## Problem A
Please write out the part of the orchard visit passage starting with "I had heard" and going on through "on the doughnuts.".
## Problem B
Answer these questions from the orchard visit passage:
(i) How much did the cinnamon sugar doughnut cost?
(ii) What fee was charged for the corn maze?
(iii) What did the small pumpkin cost?
## Problem C
Pick up the orchard visit passage after its last sentence and keep writing it.

## Reading text
# # # # #
I had heard a lot about the Apple Cider doughnuts at Harvest Orchard – what better time to get some? As I was waiting my turn, I saw a sign that read “Limit of 2 dozen per customer”. Who would or could possibly eat so many doughnuts, I wondered aloud. The lady behind the counter motioned for me to come over. I ordered the cinnamon sugar doughnut. It was hot and fresh out of the oven. I must say that it may have been the best thing I have ever spent $0.75 on in my life!

One bite transported me to heaven. The doughnut was incredibly soft and creamy. Its warmth was perfectly juxtaposed with the cold winds against my face. The sweet cinnamon sugar stuck to my lips much like lip gloss. A welcome feeling, not a bad thing! The flavor was intoxicating. That bite alone was enough to make me understand why there was a two dozen limit on the doughnuts.

However, doughnuts were not going to be enough to satiate my appetite. I settled on eating a grilled cheese and apple sandwich. I walked towards a bale of hay and sat and listened to a great cover band play while I ate. They were really talented and drew quite a large crowd.

As I was enjoying the music and the ambience, my mind switched over into work mode and I thought about how amazing it would have been to WebCast their performance to others who were not lucky enough to be here. It would have been great marketing for the orchards and for the band itself.

My mind raced ahead and I envisioned them being picked up by a label as a result of the publicity generated by the American Movie Company, for whom I work.

After buying a bottle of water to keep hydrated, I trekked across the street and up the hill to Outhouse Orchards. I was most excited about navigating through the corn maze. I walked past the pumpkin patch and a live band aptly named “The Skeletons”. After walking at a good pace for about 15 minutes, I reached the top of the hill, where the corn maze was located. A group of teenage boys were collecting the $7 fee and handing out maps. I paid my fare and went on to get lost amid the dense rows of corn stalks. I spent about half an hour navigating the winding paths towards the exit. This may sound strange, but I am unashamed. At times, I purposely got lost just to enjoy the solitude. The cornstalks were short enough for me to catch a glimpse of the beautiful scenery downhill. Once I exited, I snapped a few photos and headed to the apple picking station to buy myself a bag and pick apples.

A...maize - Cornstalks

A…maize – Cornstalks

To my dismay, the young woman there informed me, that the trees had been picked off clean. I would, therefore, end up picking apples out of the crates. Boo! Hiss! I didn’t come all this way to pick apples from crates, I thought to myself.

Dejected, I waved her farewell and walked towards the pumpkin patch. The sign above the row of pumpkins read, $0.79 per pound. Really? For a pumpkin? A mere pittance! Now that was a deal I couldn’t refuse! I had to remind myself, however, that I would not be able to fit a large pumpkin in my city apartment.

I walked around, gleefully listening to the musical stylings of “The Skeletons”.   I selected the perfect small pumpkin, just large enough for carving, for an equally small fee of $1.23.

I descended the hill, pumpkin in hand, picked up a half gallon of apple cider along the way. Found myself back at Harvest Moon Farm & Orchard. I was determined not to leave without picking at least one apple.
# # # # #
Records for locating words and elements:
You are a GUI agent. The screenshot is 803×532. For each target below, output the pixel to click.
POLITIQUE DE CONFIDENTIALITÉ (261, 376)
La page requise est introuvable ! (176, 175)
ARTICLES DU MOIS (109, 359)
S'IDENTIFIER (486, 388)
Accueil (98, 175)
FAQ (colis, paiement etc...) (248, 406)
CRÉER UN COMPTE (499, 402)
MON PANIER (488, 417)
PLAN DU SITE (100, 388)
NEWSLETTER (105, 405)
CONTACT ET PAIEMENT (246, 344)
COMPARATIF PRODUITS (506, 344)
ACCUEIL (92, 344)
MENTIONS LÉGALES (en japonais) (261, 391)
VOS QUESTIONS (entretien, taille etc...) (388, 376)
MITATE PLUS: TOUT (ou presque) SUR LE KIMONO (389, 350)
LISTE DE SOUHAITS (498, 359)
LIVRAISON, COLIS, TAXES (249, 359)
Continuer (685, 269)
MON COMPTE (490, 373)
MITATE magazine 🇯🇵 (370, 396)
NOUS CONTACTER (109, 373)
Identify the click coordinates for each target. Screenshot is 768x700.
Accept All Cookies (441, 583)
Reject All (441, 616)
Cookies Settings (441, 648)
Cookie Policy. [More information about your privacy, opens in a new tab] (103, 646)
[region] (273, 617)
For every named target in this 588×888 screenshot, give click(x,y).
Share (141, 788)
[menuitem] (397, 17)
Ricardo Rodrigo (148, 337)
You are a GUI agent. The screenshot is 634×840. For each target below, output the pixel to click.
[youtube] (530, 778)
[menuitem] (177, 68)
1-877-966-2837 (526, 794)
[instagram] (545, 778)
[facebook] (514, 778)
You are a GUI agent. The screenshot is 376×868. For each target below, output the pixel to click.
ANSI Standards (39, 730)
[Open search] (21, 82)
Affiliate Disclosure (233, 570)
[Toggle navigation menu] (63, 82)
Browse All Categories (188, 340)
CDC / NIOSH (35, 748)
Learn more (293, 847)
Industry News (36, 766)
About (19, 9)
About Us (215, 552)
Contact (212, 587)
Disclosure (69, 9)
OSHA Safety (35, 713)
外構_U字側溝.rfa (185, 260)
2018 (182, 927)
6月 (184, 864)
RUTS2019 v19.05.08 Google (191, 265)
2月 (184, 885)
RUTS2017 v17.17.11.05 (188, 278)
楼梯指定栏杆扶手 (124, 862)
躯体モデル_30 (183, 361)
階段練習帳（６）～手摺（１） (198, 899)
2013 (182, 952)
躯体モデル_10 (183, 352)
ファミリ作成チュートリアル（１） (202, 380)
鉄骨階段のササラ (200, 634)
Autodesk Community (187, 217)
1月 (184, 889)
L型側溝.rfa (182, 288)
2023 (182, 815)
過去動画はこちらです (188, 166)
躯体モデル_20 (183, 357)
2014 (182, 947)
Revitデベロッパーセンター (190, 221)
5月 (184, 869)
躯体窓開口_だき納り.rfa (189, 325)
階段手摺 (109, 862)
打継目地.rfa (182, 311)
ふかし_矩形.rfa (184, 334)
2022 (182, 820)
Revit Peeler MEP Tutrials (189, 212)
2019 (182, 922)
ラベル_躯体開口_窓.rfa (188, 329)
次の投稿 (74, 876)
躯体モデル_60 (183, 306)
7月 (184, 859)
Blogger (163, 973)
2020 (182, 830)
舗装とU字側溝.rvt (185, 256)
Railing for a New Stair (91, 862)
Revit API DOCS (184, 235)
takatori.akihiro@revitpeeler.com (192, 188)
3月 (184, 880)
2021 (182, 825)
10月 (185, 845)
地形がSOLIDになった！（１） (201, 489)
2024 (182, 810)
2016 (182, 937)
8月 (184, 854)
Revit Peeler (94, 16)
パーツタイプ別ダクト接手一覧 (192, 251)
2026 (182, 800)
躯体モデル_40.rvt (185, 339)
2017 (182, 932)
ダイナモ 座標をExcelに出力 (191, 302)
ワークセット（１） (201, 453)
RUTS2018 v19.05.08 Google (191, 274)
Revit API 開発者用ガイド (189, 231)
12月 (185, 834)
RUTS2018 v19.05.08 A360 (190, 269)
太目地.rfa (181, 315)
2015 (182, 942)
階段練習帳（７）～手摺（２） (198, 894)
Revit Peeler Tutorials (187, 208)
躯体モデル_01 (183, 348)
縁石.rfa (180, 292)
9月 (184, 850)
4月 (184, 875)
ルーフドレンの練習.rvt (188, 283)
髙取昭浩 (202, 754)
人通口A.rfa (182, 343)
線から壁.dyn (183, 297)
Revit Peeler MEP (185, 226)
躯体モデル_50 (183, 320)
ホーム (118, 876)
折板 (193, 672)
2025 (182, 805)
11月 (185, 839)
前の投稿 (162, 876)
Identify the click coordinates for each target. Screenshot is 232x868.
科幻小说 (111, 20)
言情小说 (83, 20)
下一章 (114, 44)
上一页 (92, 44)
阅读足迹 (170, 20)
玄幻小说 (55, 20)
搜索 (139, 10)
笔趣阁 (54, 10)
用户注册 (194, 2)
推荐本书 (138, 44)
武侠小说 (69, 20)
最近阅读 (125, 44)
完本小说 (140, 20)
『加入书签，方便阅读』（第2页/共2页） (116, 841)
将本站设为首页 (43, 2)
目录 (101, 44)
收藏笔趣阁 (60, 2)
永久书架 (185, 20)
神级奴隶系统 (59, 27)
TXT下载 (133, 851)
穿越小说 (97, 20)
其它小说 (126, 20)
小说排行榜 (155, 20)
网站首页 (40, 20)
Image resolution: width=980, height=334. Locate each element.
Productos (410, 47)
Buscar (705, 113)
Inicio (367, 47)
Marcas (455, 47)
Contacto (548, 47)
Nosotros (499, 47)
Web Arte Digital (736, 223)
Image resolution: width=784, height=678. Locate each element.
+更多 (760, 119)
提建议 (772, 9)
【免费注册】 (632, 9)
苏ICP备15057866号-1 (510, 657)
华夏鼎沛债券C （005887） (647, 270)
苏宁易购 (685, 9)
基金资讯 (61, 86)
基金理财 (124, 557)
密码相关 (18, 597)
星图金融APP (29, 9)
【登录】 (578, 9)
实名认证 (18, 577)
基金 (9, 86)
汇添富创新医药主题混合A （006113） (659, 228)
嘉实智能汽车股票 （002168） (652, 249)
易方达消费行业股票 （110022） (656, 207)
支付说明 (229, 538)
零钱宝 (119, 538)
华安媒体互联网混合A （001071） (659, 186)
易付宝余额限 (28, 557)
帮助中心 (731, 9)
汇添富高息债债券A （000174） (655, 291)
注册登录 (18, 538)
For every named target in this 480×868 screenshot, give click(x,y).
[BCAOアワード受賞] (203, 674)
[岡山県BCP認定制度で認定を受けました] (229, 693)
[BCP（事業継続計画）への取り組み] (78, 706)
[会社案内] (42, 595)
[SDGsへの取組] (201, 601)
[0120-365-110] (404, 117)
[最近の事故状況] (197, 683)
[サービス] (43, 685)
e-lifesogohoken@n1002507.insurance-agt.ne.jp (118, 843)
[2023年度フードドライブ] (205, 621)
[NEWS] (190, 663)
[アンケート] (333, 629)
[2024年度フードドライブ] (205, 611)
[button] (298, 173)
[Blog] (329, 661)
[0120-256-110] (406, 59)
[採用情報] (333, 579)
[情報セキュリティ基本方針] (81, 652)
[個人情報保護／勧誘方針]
# # # # #
## Final result A
I had heard a lot about the Apple Cider doughnuts at Harvest Orchard – what better time to get some? As I was waiting my turn, I saw a sign that read “Limit of 2 dozen per customer”. Who would or could possibly eat so many doughnuts, I wondered aloud. The lady behind the counter motioned for me to come over. I ordered the cinnamon sugar doughnut. It was hot and fresh out of the oven. I must say that it may have been the best thing I have ever spent $0.75 on in my life!

One bite transported me to heaven. The doughnut was incredibly soft and creamy. Its warmth was perfectly juxtaposed with the cold winds against my face. The sweet cinnamon sugar stuck to my lips much like lip gloss. A welcome feeling, not a bad thing! The flavor was intoxicating. That bite alone was enough to make me understand why there was a two dozen limit on the doughnuts.

## Final result B
(i) $0.75
(ii) $7
(iii) $1.23

## Final result C
Confidently, I walked up to the woman selling bags for apple picking and inquired about their apple supply.

Fortuitously, she was the manager of the orchards. I saw a chance to further my career and I took it. I introduced myself, gave her my business card and expanded upon the many cinematic services, including WebCasting offered by the American Movie Company. We discussed it at length and she expressed her interest in the possibility of WebCasting in the future.

I told her of my disappointment at not actually picking apples from a tree. She said there would be slim pickings (pun intended) if I were willing to walk 15 minutes into the orchard.

Undaunted, I accepted the challenge and headed into the orchard in search of hanging apples. I implored one of the men who worked in the orchard to direct me toward the spot where there might still be a few elusive apples and he pointed downhill.

I followed his directions and soon happened upon trees laden with McIntosh apples! I picked a small one, polished it on my shirt and took a bite. The crunchiness of the apple was unlike anything else. It was succulent and bursting with flavor. Its juice ran down my hands as if I were eating a ripe plum. I savored the taste of it. I filled my apple bag within 20 minutes. I reverted to being a child thoroughly enjoying this fun activity.

The Last of the Apples

The Last of the Apples!

The sun was beginning to set, and so it was time to leave Eden, but not before picking up half a dozen of those amazing cinnamon sugar donuts.

Elated, I walked back to the taxi station and found Frank there. I offered and he accepted a dougnut. I took the train back into the wild city and my humble abode.

The day was wonderful… all that I experienced and the people I met… these are the, uh, stuff that dreams are made of. Am glad I can find pleasure in the simple things. Pure joy!

I will return next year with a film crew geared up for a WebCasting gig.

I must make it a point to go Upstate earlier, perhaps in September to ensure I will find copious amounts of apples.

At the core, planning is essential!

WebCasting at Apple and Pumpkin Orchards Upstate!  Next Year!

 

 

WebCasting at Apple and Pumpkin Orchards Upstate!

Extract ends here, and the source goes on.